- Born: 1 January 1896
- Origin: England
- Died: 2 February 1976)
- Occupations: Pianist, Composer, Music publisher

= Maurice Jacobson =

English composer, pianist, and music publisher

Maurice Jacobson OBE (1 January 1896 – 2 February 1976) was an English pianist, composer, music publisher and music festival judge. He was also director and later chairman of the music publishing firm J. Curwen & Sons.

Jacobson was born in London on 1 January 1896 into a Jewish family. He won a scholarship to study piano at London's Modern School of Music (which led to him receiving lessons from Ferruccio Busoni), then composition at the Royal College of Music under Sir Charles Villiers Stanford and Gustav Holst until 1923. That year Jacobson adapted Vaughan Williams' Mass in G minor (in English) for liturgical use.

He married Constance Suzannah Wasserzug (1903-1988) and there were two sons, Michael and Julian. The couple were friendly with the poet Stevie Smith, whom they met in Aylesbury while Maurice was conducting the Aylesbury Choral Society. But the friendship ended abruptly when Smith modeled her characters Rosa and Herman on the Jacobsons in her book Novel on Yellow Paper (1936), which they instantly recognised as versions of themselves and thought unkind portrayals. In the 1960s his address was White Lodge, Long Lane, Heronsgate in Hertfordshire.
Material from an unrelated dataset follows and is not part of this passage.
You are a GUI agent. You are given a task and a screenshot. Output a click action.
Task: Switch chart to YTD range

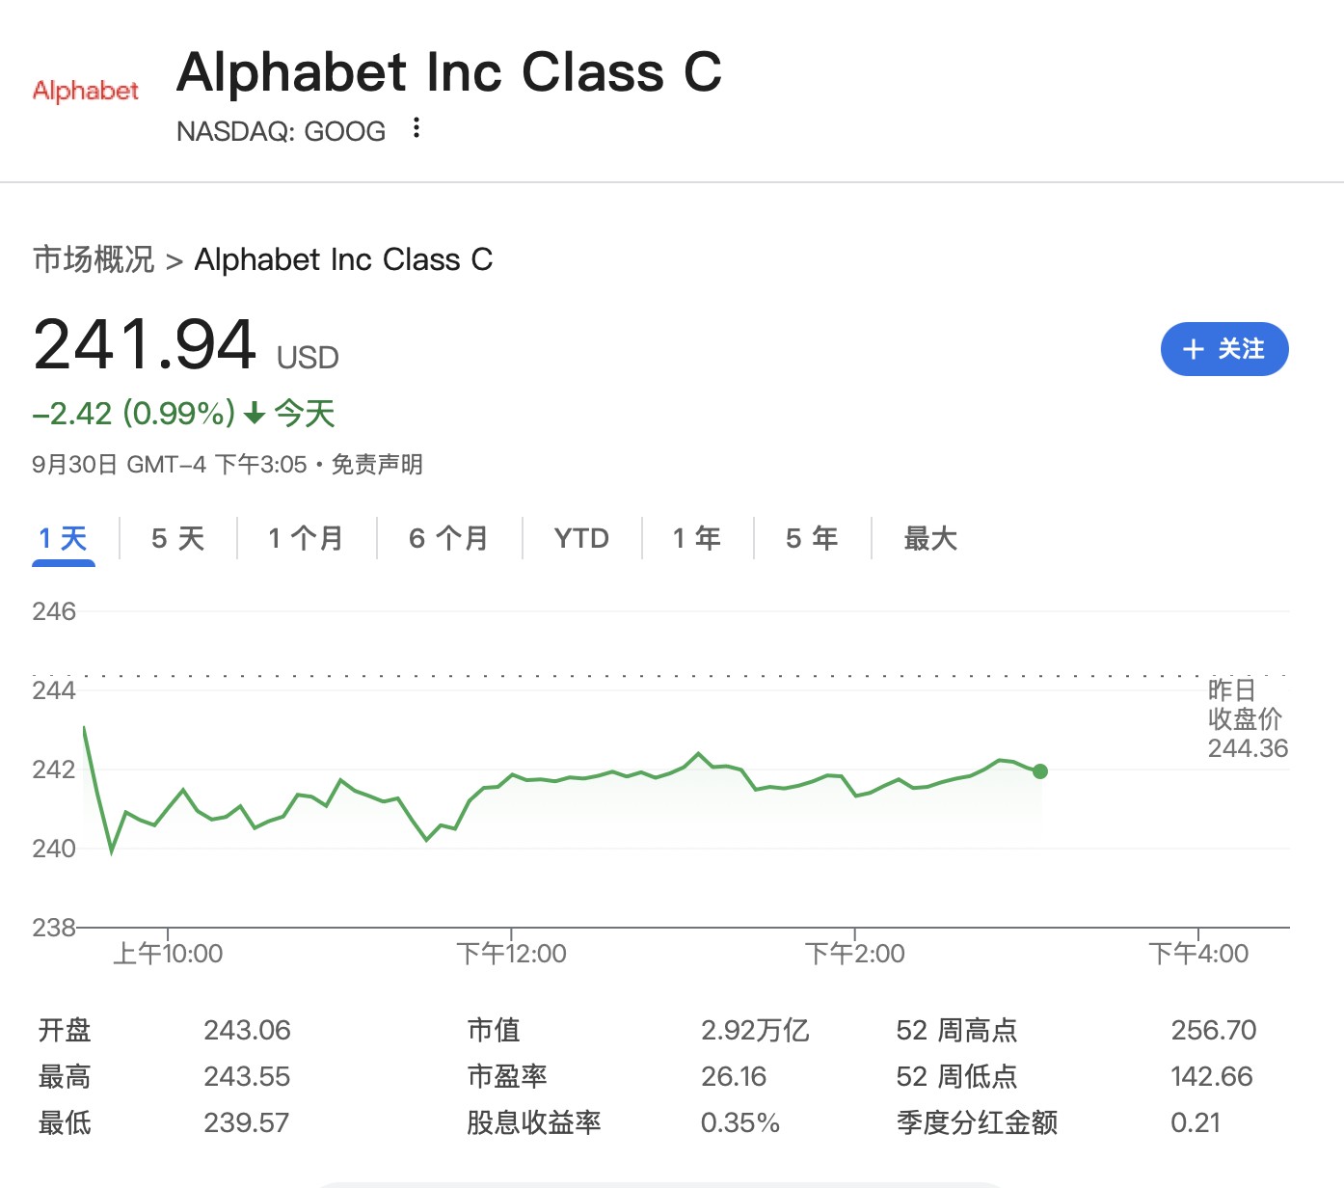pyautogui.click(x=581, y=538)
Jacobson appeared as a castaway on the BBC Radio programme Desert Island Discs on 20 January 1969, and was appointed an Officer of the Order of the British Empire (OBE) in 1971. He died in Brighton, England, on 2 February 1976, and was buried at Golders Green Jewish Cemetery in London.

His son is the pianist Julian Jacobson (born 1947), who studied with Lamar Crowson, John Barstow and Louis Kentner.

== Compositions ==
Between 1929 and 1931 Jacobson wrote incidental music for theatre productions (mostly Shakespeare plays) at the Old Vic. In the mid 1930s he was commissioned by the Markova-Dolin company to compose the music for a new biblical ballet, David. It was premiered in 1936 with Anton Dolin dancing the title role, and subsequently received over 120 performances. During the 1940s his solo voice setting of The Song of Songs was taken up by Kathleen Ferrier (whom he had first "discovered" while adjudicating at the Carlisle Music Festival in 1937) and broadcast by the BBC on 3 November 1947, with Frederick Stone at the piano. Among the most important of his extended pieces are the cantatas The Lady of Shalott (1942) and The Hound of Heaven (1953, which the composer regarded as his best work), the Theme and Variations for orchestra (1940s), and the Symphonic Suite for Strings (premiered by the Hallé Orchestra under Sir John Barbirolli at the 1951 Cheltenham Festival and repeated at The Proms later that year, conducted by Basil Cameron).

Solo piano music was also an important part of his output, though there are no large scale works. Examples include Carousal (dedicated to Louis Kentner and published in 1946), Soliloquy (dedicated to Ilona Kabos, published 1940), and the five movement suite Music Room, the most popular of his piano works during his lifetime, particularly the melodic Sarabande. His setting of "Ho-Ro, My Nut-Brown Maiden", a traditional Gaelic song translated into English in 1883 by John Stuart Blackie, featured in the film I Know Where I'm Going! (1945) and remains well-known.

The Hound of Heaven was last revived in January 1976 when it was broadcast in tribute to the composer's 80th birthday (just a month before his death), conducted by David Willcocks. An archive recording exists. Some of the piano music (along with The Song of Songs) has been recorded and issued on CD by Naxos. Ferrier's 1947 recording of The Song of Songs has been reissued by SOMM.